Fisher & Paykel Healthcare's shares extended their decline after yesterday's warning of a more muted earnings outlook, which analysts expect will dog the manufacturer for the next couple of years.

The shares fell 5% to $25.70 in afternoon trading on the NZX, adding to yesterday's slump of almost 8%, and slicing a quarter off its market value this year to about $14 billion.

Analysts foresee a rocky two years ahead for F&P Healthcare following the company’s warning that annual revenue will fall by as much as 15%. It notched up record profits through the covid-19 pandemic, when demand for its breathing respirators and related equipment soared.

Jarden equity research director Adrian Allbon “rebased” his near-term estimates for F&P Healthcare, trimming his expectations for the company’s revenue and profit over the next couple of years, and is taking a “more conservative revenue path”.

He expects F&P Healthcare’s net profit to drop to $373 million in the year ending March from $524.2m a year earlier, and fall again the following year to $311m. That’s expected to turn around in the March 2024 year, with Allbon predicting F&P Healthcare’s profit will then be $388m.

Jarden – whose former chief executive Scott St John chairs F&P Healthcare – trimmed its target price to $30, but it raised its recommendation to overweight from neutral as business gets back to normal over the next 18 months.

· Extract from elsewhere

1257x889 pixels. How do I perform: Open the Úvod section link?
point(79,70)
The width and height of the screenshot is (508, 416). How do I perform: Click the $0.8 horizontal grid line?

“Our upgrade to overweight is based on our view that most of this normalisation risk is now in the share price, coupled with our unchanged longer-term confidence in F&P Healthcare's growth prospects with increased certainty given the hospital hardware predominately placed with covid-19 demand,” Allbon said.

Smoothing the bump

Forsyth Barr analysts Matt Montgomerie and Aaron Ibbotson have a similar view on the growing issues F&P Healthcare faces in smoothing out the covid bump of 2021, but kept their neutral rating on the country’s biggest listed company.

Montgomerie and Ibbotson said yesterday’s trading update marked the “first genuine insight” into what the transition to a post-covid world will look like for the company.

“Looking beyond this, we continue to see F&P Healthcare as well-positioned to deliver long-term revenue growth and see a return to its long-term margin targets,” they wrote in a report to clients.

F&P Healthcare’s outlook for sales is the “key unknown”, but the Forsyth Barr analysts anticipate the March 2023 year would be its new base.

They had downgraded their profit estimates for the March 2022 year by 8% to $375.8m due to lower sales in the company’s dominant hospital division.

That’s expected to deteriorate further in 2023, with Montgomerie and Ibbotson cutting their forecast by 21.6% to $322.6m as revenue declines and more expensive freight squeezes the company’s gross margin.

They predict profit will bounce back in the 2024 year as things get back to normal, but have still cut their forecast for that year by 17.4% to $391.8m.

“We decrease our target price to $25.05 from $33.55 given their lower near-term earnings assumptions,” they wrote in their note.